Difference between revisions of "Aufgaben:Exercise 2.6: About the Huffman Coding"

Revision as of 22:39, 2 August 2021

Tree diagram of the
Huffman method

We consider here a source symbol sequence $\langle q_\nu \rangle$ with symbol range $M = 8$:

$$q_{\nu} = \{ \hspace{0.05cm}q_{\mu} \} = \{ \boldsymbol{\rm A} \hspace{0.05cm},\hspace{0.05cm} \boldsymbol{\rm B}\hspace{0.05cm},\hspace{0.05cm} \boldsymbol{\rm C}\hspace{0.05cm},\hspace{0.05cm} \boldsymbol{\rm D}\hspace{0.05cm},\hspace{0.05cm} \boldsymbol{\rm E}\hspace{0.05cm},\hspace{0.05cm} \boldsymbol{\rm F}\hspace{0.05cm},\hspace{0.05cm} \boldsymbol{\rm G}\hspace{0.05cm},\hspace{0.05cm} \boldsymbol{\rm H}\hspace{0.05cm} \}\hspace{0.05cm}.$$

If the symbols are equally probable, i.e. $p_{\rm A} = p_{\rm B} =$ ... $ = p_{\rm H} = 1/M$ then source coding makes no sense. Already with the dual code $\rm A$ → 000, $\rm B$ → 001, ... , $\rm H$ → 111, the mean codeword length $L_{\rm M}$ is its lower bound $H$ according to the source coding theorem $(H$ denotes the source entropy$ here)$:

$$L_{\rm M,\hspace{0.08cm}min} = H = 3 \hspace{0.15cm}{\rm bit/source symbol} \hspace{0.05cm}.$$

However, let the symbol probabilities in this task be given as follows:

$$p_{\rm A} \hspace{-0.05cm}= \hspace{-0.05cm} 0.04 \hspace{0.05cm},\hspace{0.1cm}p_{\rm B} \hspace{-0.05cm}= \hspace{-0.05cm} 0.08 \hspace{0.05cm},\hspace{0.1cm}p_{\rm C} \hspace{-0.05cm}= \hspace{-0.05cm} 0.14 \hspace{0.05cm},\hspace{0.1cm} p_{\rm D} \hspace{-0.05cm}= \hspace{-0.05cm} 0.25 \hspace{0.05cm},\hspace{0.1cm} p_{\rm E} \hspace{-0.05cm}= \hspace{-0.05cm} 0.24 \hspace{0.05cm},\hspace{0.1cm}p_{\rm F} \hspace{-0.05cm}= \hspace{-0.05cm} 0.12 \hspace{0.05cm},\hspace{0.1cm}p_{\rm G} \hspace{-0.05cm}= \hspace{-0.05cm} 0.10 \hspace{0.05cm},\hspace{0.1cm} p_{\rm H} \hspace{-0.05cm}= \hspace{-0.05cm} 0.03 \hspace{0.05cm}.$$

So here we have a redundant message source that can be compressed by Huffman coding.
This algorithm was published by David Albert Huffman – shortly after Shannon's groundbreaking work on information theory – and allows the construction of optimal prefix-free codes.

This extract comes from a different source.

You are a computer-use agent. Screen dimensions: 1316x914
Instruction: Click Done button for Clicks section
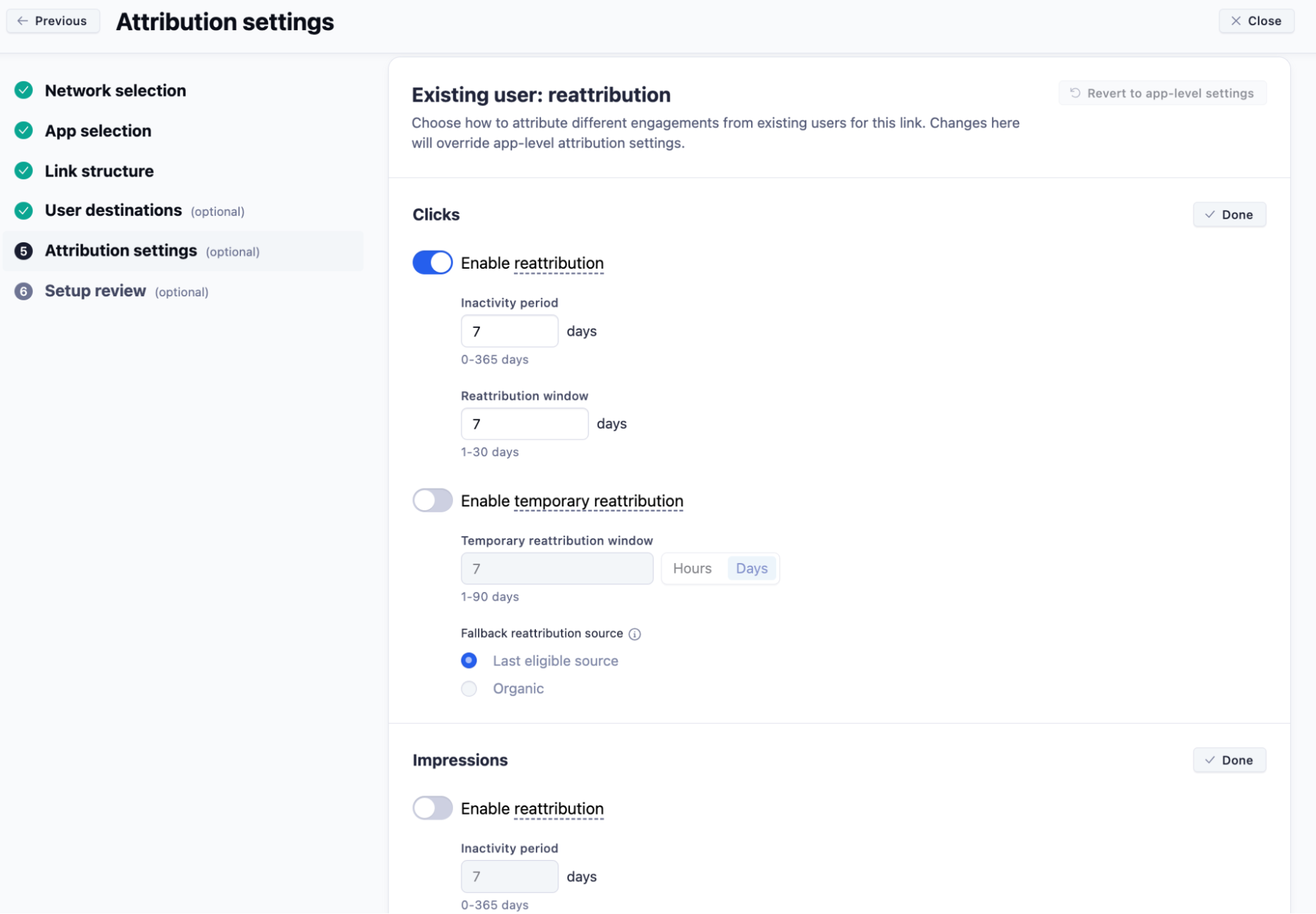1229,215
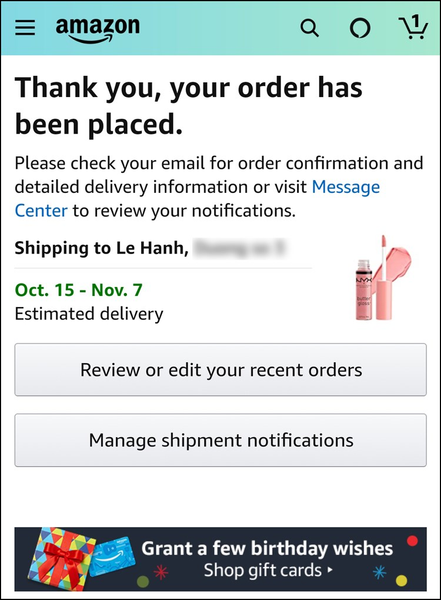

The algorithm is given here without derivation and proof, whereby we restrict ourselves to binary codes ⇒ the code symbol sequence consists only of zeros and ones:

(1) Order the symbols according to decreasing probabilities of occurrence.

(2) Combine the two least likely symbols into a new symbol.

(3) Repeat steps (1) and (2), until only two (combined) symbols remain.

(4) Binary code the more probable set of symbols with 1 , the other set with 0.

(5) Step by step (from bottom to top) add 1 or 0 to the split partial codes.

This algorithm is often illustrated by a tree diagram. The diagram above shows this for the case at hand.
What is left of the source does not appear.